[Data for this task]

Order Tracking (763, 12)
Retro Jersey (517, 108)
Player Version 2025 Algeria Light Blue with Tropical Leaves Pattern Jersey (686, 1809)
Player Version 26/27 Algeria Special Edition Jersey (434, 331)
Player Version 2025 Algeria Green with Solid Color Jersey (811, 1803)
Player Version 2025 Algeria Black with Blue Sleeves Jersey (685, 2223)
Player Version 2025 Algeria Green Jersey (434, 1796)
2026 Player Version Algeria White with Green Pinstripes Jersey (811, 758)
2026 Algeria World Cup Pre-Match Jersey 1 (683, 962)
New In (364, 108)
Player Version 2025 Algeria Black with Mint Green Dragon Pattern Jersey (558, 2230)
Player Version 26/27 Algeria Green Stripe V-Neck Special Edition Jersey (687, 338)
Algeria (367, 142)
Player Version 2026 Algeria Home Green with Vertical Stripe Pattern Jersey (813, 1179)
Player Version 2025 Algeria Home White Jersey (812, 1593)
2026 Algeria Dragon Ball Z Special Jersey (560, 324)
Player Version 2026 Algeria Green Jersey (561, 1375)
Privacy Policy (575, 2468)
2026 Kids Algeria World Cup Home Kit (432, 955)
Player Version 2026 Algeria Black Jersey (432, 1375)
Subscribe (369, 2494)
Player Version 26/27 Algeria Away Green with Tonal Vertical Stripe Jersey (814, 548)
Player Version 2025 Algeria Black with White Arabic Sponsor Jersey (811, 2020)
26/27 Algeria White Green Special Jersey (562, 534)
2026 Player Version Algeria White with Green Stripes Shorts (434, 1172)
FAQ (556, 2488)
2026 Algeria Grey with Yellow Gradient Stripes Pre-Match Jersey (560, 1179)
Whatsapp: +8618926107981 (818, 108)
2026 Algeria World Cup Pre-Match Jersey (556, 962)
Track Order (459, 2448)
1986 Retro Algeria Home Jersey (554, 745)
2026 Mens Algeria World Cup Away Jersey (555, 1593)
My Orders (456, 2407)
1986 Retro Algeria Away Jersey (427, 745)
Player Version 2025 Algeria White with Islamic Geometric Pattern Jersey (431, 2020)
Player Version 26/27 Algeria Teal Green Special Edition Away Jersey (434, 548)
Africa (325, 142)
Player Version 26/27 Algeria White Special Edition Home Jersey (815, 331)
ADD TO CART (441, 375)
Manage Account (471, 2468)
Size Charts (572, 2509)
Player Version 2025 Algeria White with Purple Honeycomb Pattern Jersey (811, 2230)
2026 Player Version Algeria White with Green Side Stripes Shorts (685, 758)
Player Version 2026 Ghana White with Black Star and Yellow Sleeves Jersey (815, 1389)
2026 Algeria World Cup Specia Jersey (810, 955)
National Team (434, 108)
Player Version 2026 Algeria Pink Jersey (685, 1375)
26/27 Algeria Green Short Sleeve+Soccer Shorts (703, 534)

[/Data for this task]

Your task: What you return should be exactly the lines above, starting at the one with "Player Version 26/27 Algeria Teal" and ending at the one with "Player Version 2026 Algeria Pink", and nothing else.

Worked solution:
Player Version 26/27 Algeria Teal Green Special Edition Away Jersey (434, 548)
Africa (325, 142)
Player Version 26/27 Algeria White Special Edition Home Jersey (815, 331)
ADD TO CART (441, 375)
Manage Account (471, 2468)
Size Charts (572, 2509)
Player Version 2025 Algeria White with Purple Honeycomb Pattern Jersey (811, 2230)
2026 Player Version Algeria White with Green Side Stripes Shorts (685, 758)
Player Version 2026 Ghana White with Black Star and Yellow Sleeves Jersey (815, 1389)
2026 Algeria World Cup Specia Jersey (810, 955)
National Team (434, 108)
Player Version 2026 Algeria Pink Jersey (685, 1375)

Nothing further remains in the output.